START Selected text

KiTalent · Research · Book From Interviewing for Skills and for Identity
Chapter 1

Why Executive Hires Fail

An empty executive chair

The most instructive failure I know of looked, on paper, like the safest hire of the year.

The company was a family-owned industrial group, second generation, preparing for its first outside capital. The role was CFO. The candidate was close to perfect: a sector veteran with two successful capital raises behind him, an auditor's early training, flawless references from two listed companies, and a technical interview performance that left the owner's advisors with nothing to ask. Three people interviewed him. All three conversations converged on the same subject, his experience, because his experience was magnificent and everyone in the room enjoyed talking about it. He was hired quickly, at a premium, with relief.

Fourteen months later he was gone. Not because a covenant was breached or a model was wrong; his models were the best the company had ever had. He left because he could not live inside a company where the owner walked into his office without an appointment, reversed a decision over Sunday lunch with his sister, and expected the CFO to treat the family's real-estate holdings as an extension of the group's balance sheet. He had run finance functions where the border between governance and management was drawn in ink. Here it was drawn in blood, and nobody had assessed whether he could work on that terrain. Nobody had even discussed it. Every conversation had tested what he could do. None had tested who he was, what he needed, or what this particular company would ask him to tolerate.

The failure was not his. It belonged to the process, and the process failed in the most common way executive assessment fails: it measured one kind of thing three times and another kind of thing not at all.

END Selected text
START Source material

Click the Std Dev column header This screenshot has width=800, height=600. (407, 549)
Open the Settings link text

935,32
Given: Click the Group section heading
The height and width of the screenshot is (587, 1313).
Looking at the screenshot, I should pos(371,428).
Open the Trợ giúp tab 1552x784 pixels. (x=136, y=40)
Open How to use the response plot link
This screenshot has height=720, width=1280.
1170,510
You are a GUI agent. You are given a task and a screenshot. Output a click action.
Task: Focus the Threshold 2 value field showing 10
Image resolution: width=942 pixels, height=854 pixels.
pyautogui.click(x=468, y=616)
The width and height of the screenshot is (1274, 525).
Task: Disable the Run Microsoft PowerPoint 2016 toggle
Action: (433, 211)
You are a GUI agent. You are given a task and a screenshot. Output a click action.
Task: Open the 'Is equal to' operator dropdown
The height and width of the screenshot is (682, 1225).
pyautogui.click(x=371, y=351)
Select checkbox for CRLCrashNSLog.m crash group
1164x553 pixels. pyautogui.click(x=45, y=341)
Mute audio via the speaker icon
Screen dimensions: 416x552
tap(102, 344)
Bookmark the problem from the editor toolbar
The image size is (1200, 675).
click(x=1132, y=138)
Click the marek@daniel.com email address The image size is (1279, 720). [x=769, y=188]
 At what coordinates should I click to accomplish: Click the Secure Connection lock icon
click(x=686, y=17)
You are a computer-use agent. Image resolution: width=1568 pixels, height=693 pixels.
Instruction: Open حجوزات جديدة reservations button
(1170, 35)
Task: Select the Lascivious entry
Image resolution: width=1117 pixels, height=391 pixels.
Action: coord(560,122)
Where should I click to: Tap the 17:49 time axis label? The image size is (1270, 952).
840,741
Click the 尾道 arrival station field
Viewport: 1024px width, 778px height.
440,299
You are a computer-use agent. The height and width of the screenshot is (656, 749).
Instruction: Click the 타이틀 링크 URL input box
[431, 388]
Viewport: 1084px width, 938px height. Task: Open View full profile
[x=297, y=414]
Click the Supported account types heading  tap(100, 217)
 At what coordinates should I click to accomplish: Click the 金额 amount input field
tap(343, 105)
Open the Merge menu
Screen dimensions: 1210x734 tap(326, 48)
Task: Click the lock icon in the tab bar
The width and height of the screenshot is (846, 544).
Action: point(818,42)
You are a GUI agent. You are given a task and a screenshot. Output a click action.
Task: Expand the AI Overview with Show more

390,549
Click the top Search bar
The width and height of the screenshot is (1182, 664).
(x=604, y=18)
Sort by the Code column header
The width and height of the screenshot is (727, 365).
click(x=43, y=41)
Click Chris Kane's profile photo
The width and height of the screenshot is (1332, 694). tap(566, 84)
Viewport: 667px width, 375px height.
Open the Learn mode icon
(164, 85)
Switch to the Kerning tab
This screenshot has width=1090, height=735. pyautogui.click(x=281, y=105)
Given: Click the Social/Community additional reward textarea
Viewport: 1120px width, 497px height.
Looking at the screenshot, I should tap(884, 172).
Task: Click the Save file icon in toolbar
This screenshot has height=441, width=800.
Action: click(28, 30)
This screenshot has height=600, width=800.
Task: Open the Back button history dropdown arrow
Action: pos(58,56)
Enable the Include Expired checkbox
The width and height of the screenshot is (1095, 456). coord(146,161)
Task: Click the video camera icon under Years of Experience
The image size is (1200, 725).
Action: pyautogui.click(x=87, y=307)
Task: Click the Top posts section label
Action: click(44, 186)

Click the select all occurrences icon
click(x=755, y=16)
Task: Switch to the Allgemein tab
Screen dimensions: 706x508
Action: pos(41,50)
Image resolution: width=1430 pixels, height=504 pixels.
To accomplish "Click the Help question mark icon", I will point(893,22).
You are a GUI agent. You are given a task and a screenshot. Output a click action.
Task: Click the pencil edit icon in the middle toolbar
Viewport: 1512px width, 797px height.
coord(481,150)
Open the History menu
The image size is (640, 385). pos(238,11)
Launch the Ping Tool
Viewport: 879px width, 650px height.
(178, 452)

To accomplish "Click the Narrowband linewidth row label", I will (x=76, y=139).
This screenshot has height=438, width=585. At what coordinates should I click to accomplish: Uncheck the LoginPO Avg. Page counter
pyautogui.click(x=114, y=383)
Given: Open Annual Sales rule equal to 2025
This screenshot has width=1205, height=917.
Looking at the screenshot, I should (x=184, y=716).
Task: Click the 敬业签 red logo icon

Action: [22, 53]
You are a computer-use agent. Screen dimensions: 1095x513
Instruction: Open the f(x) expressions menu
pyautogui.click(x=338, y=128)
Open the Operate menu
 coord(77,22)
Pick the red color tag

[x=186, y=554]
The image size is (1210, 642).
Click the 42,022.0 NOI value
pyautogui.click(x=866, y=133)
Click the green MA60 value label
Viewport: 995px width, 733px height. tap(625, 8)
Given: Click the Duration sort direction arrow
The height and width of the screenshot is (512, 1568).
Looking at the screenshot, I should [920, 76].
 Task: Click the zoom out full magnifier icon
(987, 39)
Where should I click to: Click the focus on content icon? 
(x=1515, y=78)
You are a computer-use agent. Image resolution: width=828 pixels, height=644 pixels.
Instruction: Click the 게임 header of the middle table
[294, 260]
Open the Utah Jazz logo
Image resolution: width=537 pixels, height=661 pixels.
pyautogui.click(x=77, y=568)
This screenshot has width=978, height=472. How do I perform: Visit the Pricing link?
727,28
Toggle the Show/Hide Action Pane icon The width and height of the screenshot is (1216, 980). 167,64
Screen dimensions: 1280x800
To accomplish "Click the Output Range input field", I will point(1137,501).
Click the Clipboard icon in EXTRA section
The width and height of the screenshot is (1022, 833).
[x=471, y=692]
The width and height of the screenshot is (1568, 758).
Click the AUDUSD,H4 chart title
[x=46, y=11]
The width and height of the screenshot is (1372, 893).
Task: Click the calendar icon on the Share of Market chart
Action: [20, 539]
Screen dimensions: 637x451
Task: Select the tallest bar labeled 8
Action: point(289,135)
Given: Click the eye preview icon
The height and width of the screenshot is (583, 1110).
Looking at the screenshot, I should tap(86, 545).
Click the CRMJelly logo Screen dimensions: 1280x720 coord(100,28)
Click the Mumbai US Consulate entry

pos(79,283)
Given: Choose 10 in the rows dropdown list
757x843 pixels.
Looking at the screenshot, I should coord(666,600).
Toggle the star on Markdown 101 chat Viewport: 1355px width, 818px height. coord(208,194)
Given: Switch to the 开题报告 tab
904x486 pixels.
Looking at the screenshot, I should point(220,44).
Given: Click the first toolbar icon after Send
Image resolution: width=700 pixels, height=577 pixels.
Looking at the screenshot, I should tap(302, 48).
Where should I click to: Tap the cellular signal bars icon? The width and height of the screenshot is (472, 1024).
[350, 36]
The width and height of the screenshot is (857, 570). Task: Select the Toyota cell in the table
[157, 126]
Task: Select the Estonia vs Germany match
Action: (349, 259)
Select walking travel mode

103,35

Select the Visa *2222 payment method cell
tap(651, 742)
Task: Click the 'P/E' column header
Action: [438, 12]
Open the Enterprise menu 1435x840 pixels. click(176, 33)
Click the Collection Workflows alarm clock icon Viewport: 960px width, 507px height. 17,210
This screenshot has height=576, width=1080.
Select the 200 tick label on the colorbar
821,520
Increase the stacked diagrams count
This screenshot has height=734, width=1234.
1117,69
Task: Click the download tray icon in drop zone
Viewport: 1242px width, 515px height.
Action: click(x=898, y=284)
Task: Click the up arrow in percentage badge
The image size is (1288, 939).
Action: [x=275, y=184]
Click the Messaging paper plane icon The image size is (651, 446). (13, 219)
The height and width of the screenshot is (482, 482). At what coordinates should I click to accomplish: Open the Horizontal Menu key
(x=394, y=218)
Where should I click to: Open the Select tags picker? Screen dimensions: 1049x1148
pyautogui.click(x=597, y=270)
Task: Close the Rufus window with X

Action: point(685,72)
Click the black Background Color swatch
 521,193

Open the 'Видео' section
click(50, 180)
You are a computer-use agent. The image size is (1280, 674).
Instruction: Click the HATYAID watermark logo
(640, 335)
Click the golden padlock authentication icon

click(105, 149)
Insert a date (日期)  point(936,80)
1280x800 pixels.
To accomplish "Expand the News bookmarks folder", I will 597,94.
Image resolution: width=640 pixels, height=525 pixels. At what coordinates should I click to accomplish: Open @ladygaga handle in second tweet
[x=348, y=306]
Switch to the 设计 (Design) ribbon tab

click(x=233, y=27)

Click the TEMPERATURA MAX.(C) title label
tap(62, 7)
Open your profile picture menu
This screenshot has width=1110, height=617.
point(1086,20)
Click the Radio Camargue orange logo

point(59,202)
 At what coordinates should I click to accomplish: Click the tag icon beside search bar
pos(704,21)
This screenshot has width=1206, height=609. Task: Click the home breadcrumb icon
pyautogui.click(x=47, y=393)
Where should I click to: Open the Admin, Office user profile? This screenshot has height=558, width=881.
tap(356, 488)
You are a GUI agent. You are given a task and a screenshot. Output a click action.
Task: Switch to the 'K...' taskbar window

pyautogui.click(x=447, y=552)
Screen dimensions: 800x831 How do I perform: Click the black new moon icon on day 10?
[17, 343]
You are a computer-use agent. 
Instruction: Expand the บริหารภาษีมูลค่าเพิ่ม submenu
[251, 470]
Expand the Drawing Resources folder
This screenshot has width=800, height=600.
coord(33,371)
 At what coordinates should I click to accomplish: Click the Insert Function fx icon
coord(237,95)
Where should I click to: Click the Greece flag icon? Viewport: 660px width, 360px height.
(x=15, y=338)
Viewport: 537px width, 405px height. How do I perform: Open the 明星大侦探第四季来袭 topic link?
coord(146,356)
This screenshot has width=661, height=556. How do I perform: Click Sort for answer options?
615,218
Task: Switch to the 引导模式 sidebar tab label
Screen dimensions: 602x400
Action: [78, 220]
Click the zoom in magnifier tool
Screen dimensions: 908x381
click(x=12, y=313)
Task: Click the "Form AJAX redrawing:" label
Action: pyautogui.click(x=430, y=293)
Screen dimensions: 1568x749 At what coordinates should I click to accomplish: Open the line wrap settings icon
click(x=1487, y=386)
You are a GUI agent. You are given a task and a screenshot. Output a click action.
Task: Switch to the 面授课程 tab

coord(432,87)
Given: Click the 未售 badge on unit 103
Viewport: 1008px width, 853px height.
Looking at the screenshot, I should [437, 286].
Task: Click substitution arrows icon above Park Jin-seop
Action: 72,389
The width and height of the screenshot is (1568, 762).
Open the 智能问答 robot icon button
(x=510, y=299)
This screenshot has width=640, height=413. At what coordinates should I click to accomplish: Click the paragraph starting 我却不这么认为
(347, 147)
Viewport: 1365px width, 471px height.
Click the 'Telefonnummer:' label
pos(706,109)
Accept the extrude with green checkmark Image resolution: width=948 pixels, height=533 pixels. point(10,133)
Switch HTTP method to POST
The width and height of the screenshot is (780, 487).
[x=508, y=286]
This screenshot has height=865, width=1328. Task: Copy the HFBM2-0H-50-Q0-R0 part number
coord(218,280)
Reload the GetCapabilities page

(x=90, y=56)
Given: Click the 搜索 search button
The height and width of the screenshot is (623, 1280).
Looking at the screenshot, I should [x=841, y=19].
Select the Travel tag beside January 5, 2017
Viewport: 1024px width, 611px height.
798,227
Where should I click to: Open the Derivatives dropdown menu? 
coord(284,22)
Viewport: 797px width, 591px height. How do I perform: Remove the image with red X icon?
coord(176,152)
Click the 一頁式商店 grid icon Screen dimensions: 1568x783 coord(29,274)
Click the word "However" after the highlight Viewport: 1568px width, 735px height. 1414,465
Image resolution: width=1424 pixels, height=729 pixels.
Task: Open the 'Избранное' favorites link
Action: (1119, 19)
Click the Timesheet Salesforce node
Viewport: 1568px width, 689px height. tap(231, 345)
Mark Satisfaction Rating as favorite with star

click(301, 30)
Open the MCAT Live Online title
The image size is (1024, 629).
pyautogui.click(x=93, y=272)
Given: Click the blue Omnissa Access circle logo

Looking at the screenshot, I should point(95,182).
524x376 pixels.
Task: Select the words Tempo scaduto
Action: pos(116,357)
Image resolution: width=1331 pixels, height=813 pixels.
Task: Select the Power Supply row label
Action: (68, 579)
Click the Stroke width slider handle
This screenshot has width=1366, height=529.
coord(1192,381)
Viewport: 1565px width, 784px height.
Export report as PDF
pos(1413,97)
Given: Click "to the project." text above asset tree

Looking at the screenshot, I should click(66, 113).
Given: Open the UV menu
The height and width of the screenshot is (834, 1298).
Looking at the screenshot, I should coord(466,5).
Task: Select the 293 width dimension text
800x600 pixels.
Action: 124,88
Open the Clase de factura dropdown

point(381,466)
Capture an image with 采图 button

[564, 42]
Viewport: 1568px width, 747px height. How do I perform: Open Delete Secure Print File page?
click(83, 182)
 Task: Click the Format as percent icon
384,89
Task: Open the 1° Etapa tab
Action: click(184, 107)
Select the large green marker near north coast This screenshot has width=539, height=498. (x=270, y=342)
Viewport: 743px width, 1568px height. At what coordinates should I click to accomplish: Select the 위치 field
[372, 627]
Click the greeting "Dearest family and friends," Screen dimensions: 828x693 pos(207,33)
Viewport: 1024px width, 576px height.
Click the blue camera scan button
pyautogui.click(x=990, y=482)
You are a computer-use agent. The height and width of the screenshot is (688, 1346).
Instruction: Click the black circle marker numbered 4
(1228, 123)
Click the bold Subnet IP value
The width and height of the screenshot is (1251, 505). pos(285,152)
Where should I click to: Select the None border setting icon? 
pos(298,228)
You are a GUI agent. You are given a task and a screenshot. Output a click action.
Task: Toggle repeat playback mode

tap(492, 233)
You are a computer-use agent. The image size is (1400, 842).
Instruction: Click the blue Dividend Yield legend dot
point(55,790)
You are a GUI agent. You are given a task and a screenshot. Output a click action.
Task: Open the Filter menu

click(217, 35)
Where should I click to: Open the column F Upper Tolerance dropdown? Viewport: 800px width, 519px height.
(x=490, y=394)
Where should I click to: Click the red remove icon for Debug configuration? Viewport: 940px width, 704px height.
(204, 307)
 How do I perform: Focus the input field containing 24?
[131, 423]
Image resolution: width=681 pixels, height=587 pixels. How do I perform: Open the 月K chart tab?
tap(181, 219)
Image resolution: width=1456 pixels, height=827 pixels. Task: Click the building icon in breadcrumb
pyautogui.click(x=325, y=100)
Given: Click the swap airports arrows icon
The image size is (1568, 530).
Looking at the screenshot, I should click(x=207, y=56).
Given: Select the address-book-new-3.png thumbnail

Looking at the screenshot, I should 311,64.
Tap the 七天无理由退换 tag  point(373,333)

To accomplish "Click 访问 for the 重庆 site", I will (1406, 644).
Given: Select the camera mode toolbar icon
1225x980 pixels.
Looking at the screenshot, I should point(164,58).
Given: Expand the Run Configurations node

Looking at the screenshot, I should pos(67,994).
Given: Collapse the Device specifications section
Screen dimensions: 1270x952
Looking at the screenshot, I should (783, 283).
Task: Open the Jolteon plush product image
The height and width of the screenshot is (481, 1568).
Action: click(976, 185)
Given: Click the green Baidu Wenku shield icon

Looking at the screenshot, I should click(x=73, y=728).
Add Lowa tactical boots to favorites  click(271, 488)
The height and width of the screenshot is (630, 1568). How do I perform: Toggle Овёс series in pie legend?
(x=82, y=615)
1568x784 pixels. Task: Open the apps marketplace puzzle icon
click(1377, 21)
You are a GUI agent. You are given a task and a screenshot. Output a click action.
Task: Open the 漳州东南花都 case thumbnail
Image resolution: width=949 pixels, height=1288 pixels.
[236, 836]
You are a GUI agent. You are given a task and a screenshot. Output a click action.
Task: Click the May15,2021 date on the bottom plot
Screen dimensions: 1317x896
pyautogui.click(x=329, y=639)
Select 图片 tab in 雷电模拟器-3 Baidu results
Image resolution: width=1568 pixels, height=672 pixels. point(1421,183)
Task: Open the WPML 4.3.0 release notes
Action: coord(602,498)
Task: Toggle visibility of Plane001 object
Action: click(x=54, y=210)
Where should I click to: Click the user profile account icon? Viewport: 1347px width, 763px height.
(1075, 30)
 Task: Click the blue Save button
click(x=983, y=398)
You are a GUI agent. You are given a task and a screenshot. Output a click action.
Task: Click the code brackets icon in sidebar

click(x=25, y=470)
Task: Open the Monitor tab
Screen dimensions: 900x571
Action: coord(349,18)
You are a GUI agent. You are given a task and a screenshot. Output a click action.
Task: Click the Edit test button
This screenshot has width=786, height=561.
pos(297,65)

END Source material

### Problem statement
Please answer these questions on the executive-hire chapter above the listing:
1. What was the company preparing for when it hired the CFO?
2. How many people interviewed the candidate?
3. How long after the hire did he leave?

### Output
1. Its first outside capital.
2. Three.
3. Fourteen months.